Serious adverse effects were 6 (8%) severe infections requiring hospital admission, 2 (3%) developed malignancy (1 skin SCC, 1 prostate
cancer), 27 (36%) were hospitalized during treatment and one patient died of pneumonia. Conclusions: In this real-life cohort of IBD patients managed in a regional setting, although most would not have been eligible Selleckchem PD-332991 for enrolment in a pivotal RCT of biologic agents, long-term treatment with IFX or ADA was safe and effective in the majority of patients. KE NAPTHALI, R FOSTER John Hunter Hospital, Newcastle, University of Newcastle Introduction: Tuberculosis (TB) is an uncommon disease in Australia, particularly in the large population of Australian-born/Non-indigenous (ABNI) population. Cases are reported at increased rates amongst the indigenous population and in the population of immigrants from endemic regions. In the ABNI population, the incidence remains very low with a rate of 0.9 per 100,0001. The total number of cases reported for all population groups in 2009 was 13221 and of the total number of cases only 2 percent1 of all cases were defined as military TB. We present a case of military TB in a 27 year old Caucasian woman with minimal or no risk factors and very marginal overseas travel risk who presented with diarrhoea and symptoms of colitis to a tertiary referral hospital in the Hunter region in late 2013. She proceeded
to colonoscopy which macroscopically showed Colitis most consistent JQ1 mouse with Crohns disease and was commenced on immunossupression.

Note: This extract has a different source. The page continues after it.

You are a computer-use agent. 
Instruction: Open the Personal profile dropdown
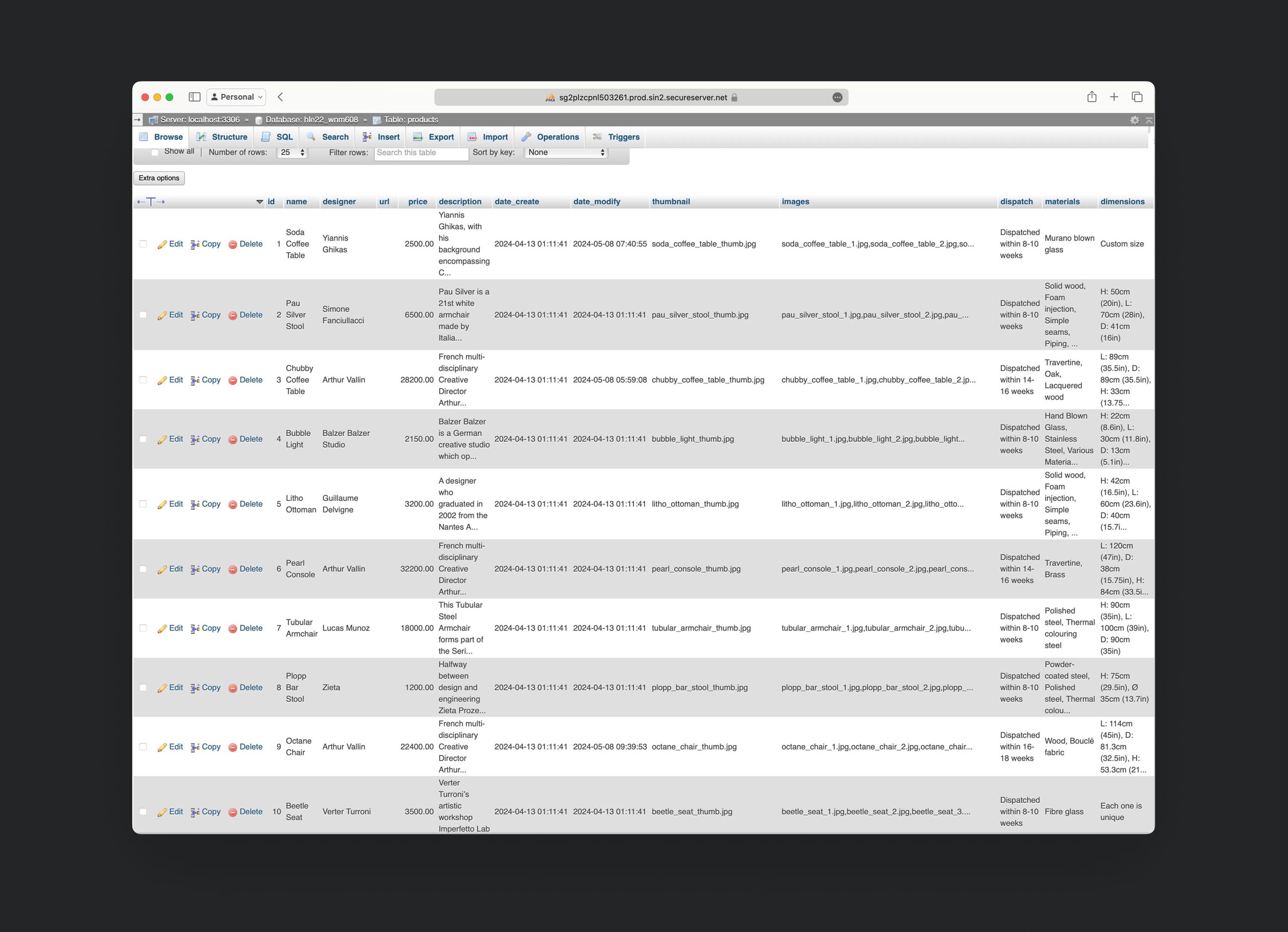236,97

She subsequently came unwell with fevers and medchemexpress sweats and was found ultimately to have Miliary tuberculosis, after having been on immunosuppressive therapy including a thiopurine for 6 weeks. This case demonstrates a rare example of GI tuberculosis masquerading as colitis in a vanishingly low risk population group. Case Discussion: A 27 year old Australian born Caucasian woman presented to the emergency department of a tertiary referral hospital in late December 2013 complaining of a three week history of crampy periumbilical pain. She had intermittent diarrhoea without mucous, bleeding or melena. Her GP had recently diagnosed iron deficiency anemia and had commenced oral iron supplementation with expectant referral to a Gastroenterologist for esophagogastroduodenoscopy (OGD). The only other presenting complaint was unintentional weight loss over the preceding 2 weeks and a new cough for the last 6 months. She reported no fevers or rigors in the previous 6 months. The patient’s past medical history was unremarkable. Her medications included the oral contraceptive pill and recently had started esomeprazole and Fe supplements. She was a fit and well Caucasian woman of average build without any surgical or obstetric history. She had not been institutionalized and her only overseas travel was to Fiji on holiday.